THE DATA:
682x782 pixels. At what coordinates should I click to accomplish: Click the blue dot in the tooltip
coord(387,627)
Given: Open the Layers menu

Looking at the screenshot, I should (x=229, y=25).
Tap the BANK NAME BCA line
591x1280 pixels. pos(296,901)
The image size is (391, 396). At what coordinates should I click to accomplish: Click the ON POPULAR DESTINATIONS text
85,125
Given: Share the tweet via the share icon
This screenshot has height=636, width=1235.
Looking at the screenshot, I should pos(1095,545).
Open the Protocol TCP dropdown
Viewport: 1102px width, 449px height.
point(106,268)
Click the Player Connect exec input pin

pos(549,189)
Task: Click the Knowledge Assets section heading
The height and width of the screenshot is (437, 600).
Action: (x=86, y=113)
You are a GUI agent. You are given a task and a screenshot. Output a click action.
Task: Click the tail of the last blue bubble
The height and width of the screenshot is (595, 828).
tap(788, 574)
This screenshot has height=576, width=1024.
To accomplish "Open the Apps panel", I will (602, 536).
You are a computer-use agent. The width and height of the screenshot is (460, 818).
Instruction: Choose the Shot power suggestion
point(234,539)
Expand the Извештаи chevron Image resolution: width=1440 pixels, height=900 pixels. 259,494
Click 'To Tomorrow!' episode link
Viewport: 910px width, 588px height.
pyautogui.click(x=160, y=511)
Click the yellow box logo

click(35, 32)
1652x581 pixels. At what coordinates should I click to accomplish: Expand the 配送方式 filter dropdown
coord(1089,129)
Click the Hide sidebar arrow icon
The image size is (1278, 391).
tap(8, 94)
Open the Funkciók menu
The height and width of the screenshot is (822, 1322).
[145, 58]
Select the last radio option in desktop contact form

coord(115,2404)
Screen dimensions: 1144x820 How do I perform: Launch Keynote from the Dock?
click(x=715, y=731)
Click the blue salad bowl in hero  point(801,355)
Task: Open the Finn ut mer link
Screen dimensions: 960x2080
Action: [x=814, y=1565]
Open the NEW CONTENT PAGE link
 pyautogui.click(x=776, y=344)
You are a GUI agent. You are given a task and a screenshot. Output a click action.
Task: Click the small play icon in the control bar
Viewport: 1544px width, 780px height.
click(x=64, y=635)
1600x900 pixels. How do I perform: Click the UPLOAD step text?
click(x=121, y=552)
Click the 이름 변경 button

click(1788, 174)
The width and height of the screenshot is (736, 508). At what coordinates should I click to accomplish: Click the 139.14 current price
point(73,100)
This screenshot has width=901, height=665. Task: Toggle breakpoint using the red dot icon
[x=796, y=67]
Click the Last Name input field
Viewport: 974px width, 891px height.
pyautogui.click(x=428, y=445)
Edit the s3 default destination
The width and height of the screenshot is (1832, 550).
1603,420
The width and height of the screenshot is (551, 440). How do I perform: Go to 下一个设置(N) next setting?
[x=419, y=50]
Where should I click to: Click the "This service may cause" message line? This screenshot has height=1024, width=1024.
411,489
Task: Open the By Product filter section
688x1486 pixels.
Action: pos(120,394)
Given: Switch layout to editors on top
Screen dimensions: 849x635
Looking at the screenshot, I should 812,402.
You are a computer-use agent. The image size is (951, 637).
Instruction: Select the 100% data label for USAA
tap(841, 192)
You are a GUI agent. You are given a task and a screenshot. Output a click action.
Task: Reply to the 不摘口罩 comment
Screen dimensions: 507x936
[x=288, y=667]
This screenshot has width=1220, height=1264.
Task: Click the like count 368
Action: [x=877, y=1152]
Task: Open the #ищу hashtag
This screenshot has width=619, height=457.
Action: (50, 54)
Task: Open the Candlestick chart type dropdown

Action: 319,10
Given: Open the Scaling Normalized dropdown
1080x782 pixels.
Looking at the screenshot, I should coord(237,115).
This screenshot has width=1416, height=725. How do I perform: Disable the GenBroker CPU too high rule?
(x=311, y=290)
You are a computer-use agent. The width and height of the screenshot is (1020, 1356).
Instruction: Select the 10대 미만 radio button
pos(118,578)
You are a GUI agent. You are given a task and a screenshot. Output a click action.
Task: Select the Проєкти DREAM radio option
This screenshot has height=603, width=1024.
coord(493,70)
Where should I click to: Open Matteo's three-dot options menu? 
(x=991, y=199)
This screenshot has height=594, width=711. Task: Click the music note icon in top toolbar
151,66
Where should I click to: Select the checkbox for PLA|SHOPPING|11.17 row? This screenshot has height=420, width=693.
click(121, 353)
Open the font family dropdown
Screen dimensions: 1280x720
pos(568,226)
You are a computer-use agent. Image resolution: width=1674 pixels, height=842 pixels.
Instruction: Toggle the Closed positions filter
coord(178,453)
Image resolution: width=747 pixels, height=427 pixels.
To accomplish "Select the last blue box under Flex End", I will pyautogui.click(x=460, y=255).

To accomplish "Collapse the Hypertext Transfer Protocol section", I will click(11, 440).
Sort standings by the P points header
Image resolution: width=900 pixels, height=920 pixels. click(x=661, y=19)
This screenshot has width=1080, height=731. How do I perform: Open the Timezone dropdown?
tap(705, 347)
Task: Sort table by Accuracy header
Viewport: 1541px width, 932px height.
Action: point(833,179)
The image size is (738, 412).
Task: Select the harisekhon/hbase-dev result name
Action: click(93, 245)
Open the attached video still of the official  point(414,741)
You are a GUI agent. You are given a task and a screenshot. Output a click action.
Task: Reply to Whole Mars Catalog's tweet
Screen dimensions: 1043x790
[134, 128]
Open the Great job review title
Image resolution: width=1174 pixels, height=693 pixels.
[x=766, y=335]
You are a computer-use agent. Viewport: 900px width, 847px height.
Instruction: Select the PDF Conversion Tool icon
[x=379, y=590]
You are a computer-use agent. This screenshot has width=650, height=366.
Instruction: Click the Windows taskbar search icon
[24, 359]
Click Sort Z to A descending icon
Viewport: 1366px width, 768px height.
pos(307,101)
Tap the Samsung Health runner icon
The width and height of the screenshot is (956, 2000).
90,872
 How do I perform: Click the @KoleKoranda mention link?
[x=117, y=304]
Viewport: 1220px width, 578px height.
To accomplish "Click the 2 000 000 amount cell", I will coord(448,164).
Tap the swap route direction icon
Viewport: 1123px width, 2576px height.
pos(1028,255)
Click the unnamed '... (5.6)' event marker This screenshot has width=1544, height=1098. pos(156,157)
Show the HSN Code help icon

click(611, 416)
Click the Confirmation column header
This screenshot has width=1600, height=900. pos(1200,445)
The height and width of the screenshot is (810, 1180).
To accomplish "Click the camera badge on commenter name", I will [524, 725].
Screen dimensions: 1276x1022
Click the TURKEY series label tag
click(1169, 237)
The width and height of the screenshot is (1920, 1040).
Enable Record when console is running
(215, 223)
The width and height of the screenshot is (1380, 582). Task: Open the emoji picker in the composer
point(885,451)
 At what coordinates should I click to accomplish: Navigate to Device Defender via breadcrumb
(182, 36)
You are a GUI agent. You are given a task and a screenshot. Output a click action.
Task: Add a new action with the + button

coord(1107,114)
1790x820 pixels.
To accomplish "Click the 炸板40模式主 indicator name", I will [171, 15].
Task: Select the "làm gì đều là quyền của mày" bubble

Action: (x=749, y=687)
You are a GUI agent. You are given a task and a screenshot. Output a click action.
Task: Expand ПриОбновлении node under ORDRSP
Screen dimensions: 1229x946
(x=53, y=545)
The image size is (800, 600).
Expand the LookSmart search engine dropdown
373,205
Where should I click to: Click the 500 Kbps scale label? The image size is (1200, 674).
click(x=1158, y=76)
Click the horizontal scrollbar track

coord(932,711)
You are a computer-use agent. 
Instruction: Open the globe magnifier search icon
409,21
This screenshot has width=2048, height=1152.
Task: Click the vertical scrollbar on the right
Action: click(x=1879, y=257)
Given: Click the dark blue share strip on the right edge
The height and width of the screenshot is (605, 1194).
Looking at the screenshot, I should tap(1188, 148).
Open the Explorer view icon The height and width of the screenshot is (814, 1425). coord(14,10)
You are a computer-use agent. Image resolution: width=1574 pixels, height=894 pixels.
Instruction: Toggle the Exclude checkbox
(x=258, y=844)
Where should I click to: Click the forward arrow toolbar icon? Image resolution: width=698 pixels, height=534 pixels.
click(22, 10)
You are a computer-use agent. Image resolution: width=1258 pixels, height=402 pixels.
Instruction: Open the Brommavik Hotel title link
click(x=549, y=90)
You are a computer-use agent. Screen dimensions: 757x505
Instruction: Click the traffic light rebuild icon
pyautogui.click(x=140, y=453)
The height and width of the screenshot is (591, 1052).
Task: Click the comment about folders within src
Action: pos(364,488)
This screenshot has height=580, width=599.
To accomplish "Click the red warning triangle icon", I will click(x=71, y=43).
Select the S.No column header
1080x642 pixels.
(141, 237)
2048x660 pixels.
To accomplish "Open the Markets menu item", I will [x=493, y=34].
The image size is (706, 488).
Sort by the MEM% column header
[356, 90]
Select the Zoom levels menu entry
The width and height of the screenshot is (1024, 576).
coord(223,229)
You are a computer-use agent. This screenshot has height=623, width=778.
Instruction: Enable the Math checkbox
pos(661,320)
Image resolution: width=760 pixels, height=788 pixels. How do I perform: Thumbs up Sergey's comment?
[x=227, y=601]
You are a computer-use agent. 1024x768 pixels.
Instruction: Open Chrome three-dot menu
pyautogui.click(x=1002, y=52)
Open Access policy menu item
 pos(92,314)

TASK DESCRIPTION: What lines in the data above carry "section"? Return them all.

ANSWER AREA:
Task: Click the Knowledge Assets section heading
Task: Open the By Product filter section
To accomplish "Collapse the Hypertext Transfer Protocol section", I will click(11, 440).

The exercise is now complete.